I have nothing against soccer. I don't go to stadiums, for the same reason that I wouldn't go and spend the night in the basement of the Main Railroad Station in Milan (or stroll in Central Park in New York after six in the afternoon), but if the occasion arises I watch a good game on TV with interest and pleasure, because I recognize and appreciate all the merits of this noble sport. I don't hate soccer. I hate soccer fans.

Please don't misunderstand me. My feelings towards fans are exactly those that xenophobes of the Lombard League feel towards immigrants from the Third World. "I'm not a racist, so long as they stay home." By "home" here I mean both the places where they like to gather during the week (bars, living rooms, clubs) and the stadiums, where I am not interested in what happens. And for me it's a plus if the Liverpool fans arrive, because then I can amuse myself reading the news reports: if we must have cir-censes, some blood at least should be spilled.

I don't like the soccer fan, because he has a strange defect: he cannot understand why you are not a fan yourself, and he insists on talking to you as if you were. To convey my meaning I will give you an analogy. I play the recorder (worse and worse, according to a public statement by Luciano Berio, but to be followed so closely by a Great Master is a satisfaction). Now let's suppose that I am in a train compartment and, to strike up a conversation, I ask the gentleman sitting opposite me, "Have you heard Frans Brüggen's latest CD?"

"What? Eh?"

"I'm talking about the Pavane Lacbryme. If you ask me, he takes the opening bars too slowly."

"I'm afraid I don't understand."

"I'm talking about Van Eyck, of course, [slowly and distinctly] The Blockflöte."

"Look, I'm not.... Do you play it with a bow?"
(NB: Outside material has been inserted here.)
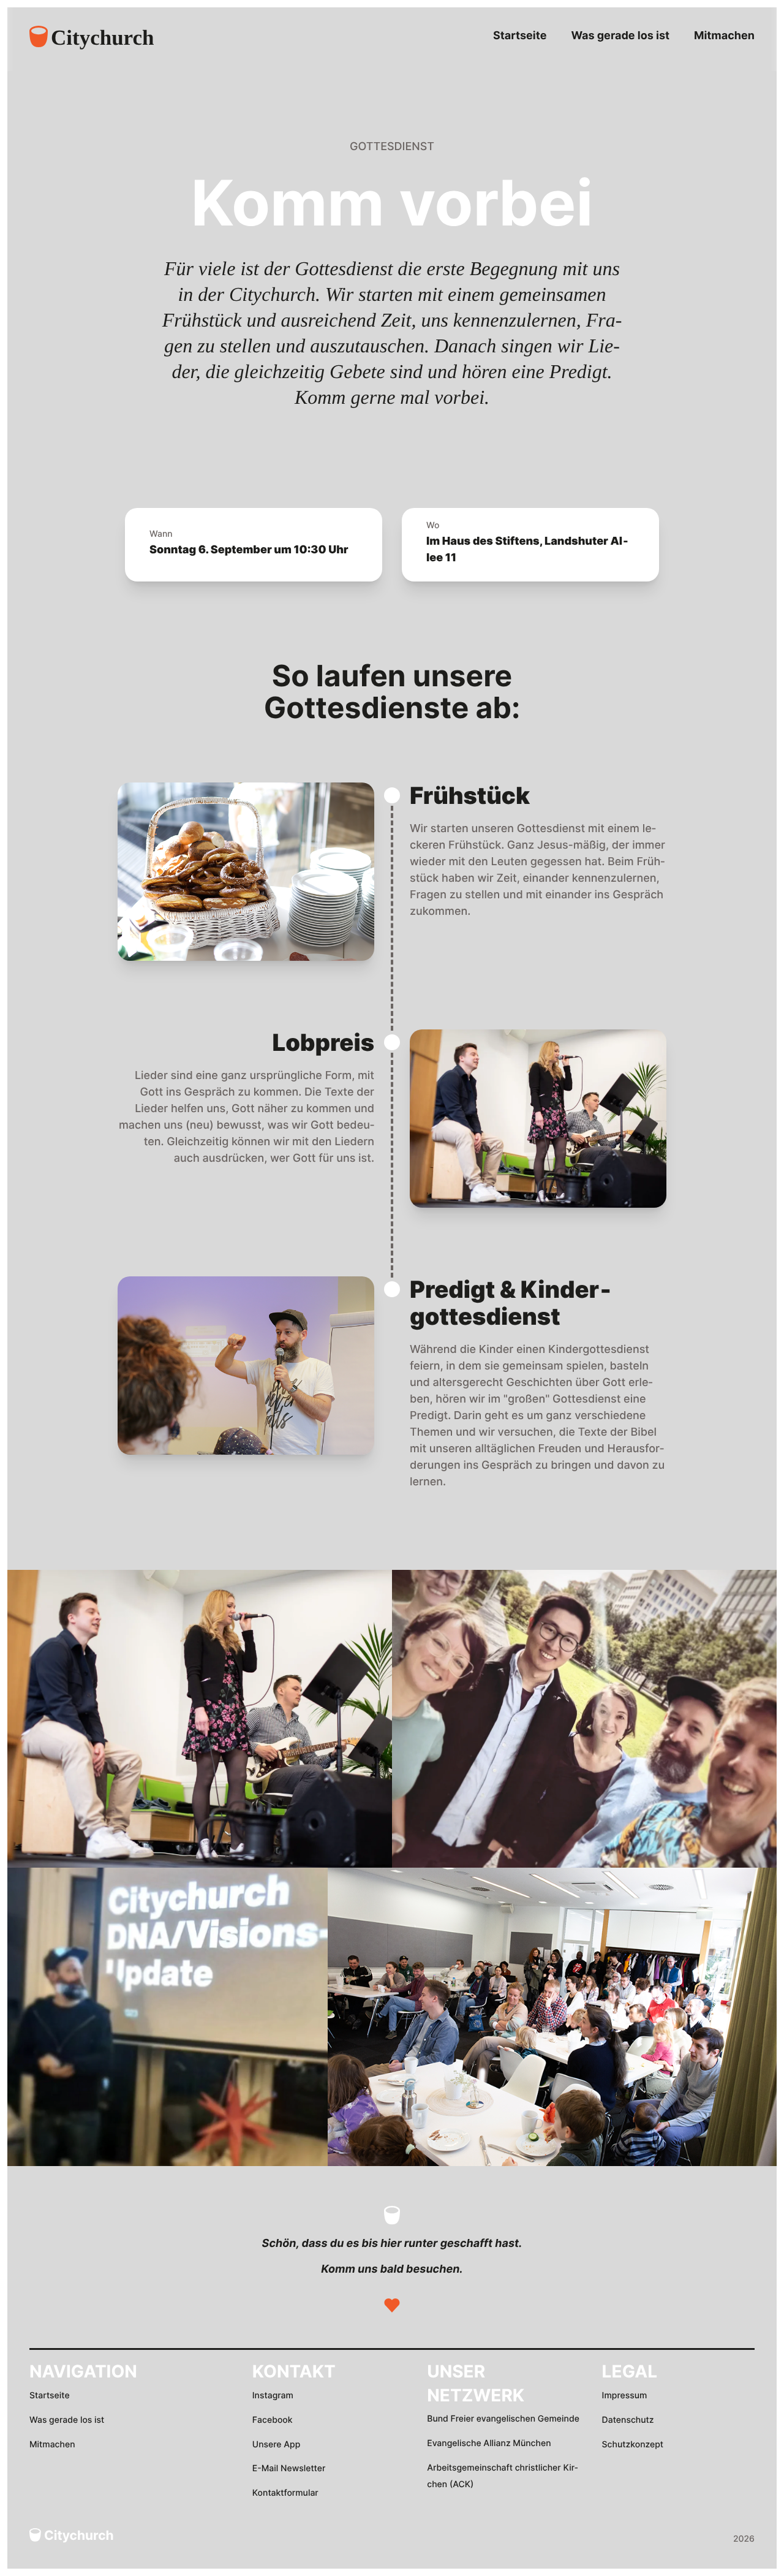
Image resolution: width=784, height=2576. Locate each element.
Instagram (272, 2395)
"Oh, I understand, you aren't—"

"No."

"That's funny. Did you know that, for a custom-made Coolsma, there's a three-year waiting list? So an ebony Moeck is better. It's the best, at least of those on the market. Galway says the same thing. Tell me something: do you go as far as the fifth variation of Derdre Doen Daphne D'Over?"

"Actually, I'm getting off at Parma."

"Oh, I see. You prefer to play in F rather than in C. It's more satisfying in some ways, I know. Mind you, I've discovered a sonata by Loeillet that—"

"Lay who?"

"But I'd like to hear you in the Fantasias of Tele-mann. Can you manage them? Don't tell me you use the German fingering?"

"Look, when it comes to the Germans, I.... Granted, the BMW is a great car, and I respect them, but—"

"I get it. You use the baroque fingering. Right. Though the St. Martin's-in-the-Fields bunch—"

There. You understand my point, I'm sure. And you will sympathize with my hapless traveling companion if he pulls the alarm cord. But the same thing happens with the soccer fan. And the situation is particularly difficult when the fan is also your taxi driver.

"So what about Vialli, eh?"

"I must have missed that."

"But you're going to watch the game tonight, aren't you?"

"No, I have to work on Book Z of the Metaphysics, you know? The Stagirite."

"Okay. You watch it and you'll see if I'm right or not. I say Van Basten might be the new Maradona. What do you think? But I'd keep an eye on Aldaiz, all the same."

And so on and on. Like talking to a wall. It isn't that he doesn't care a fig that / don't care a fig. It's that he can't conceive that anyone could exist and not care a fig. He wouldn't understand it even if I had three eyes and a pair of antennae emerging from the green scales of my nape. He has no notion of the diversity, the variety, the incomparability of the various possible worlds.

I have used the taxi driver as an example, but the situation is the same when the interlocutor belongs to the managerial class. It's like ulcers: they strike rich and poor alike. It is curious, however, that creatures so adamantine in their conviction that all humans are the same are ready to bash in the head of the fan who comes from the neighboring province. This ecumenical chauvinism wrings roars of admiration from me. It's as if the members of the Lombard League were to say: "Suffer the Africans to come unto us. So we can kick their ass."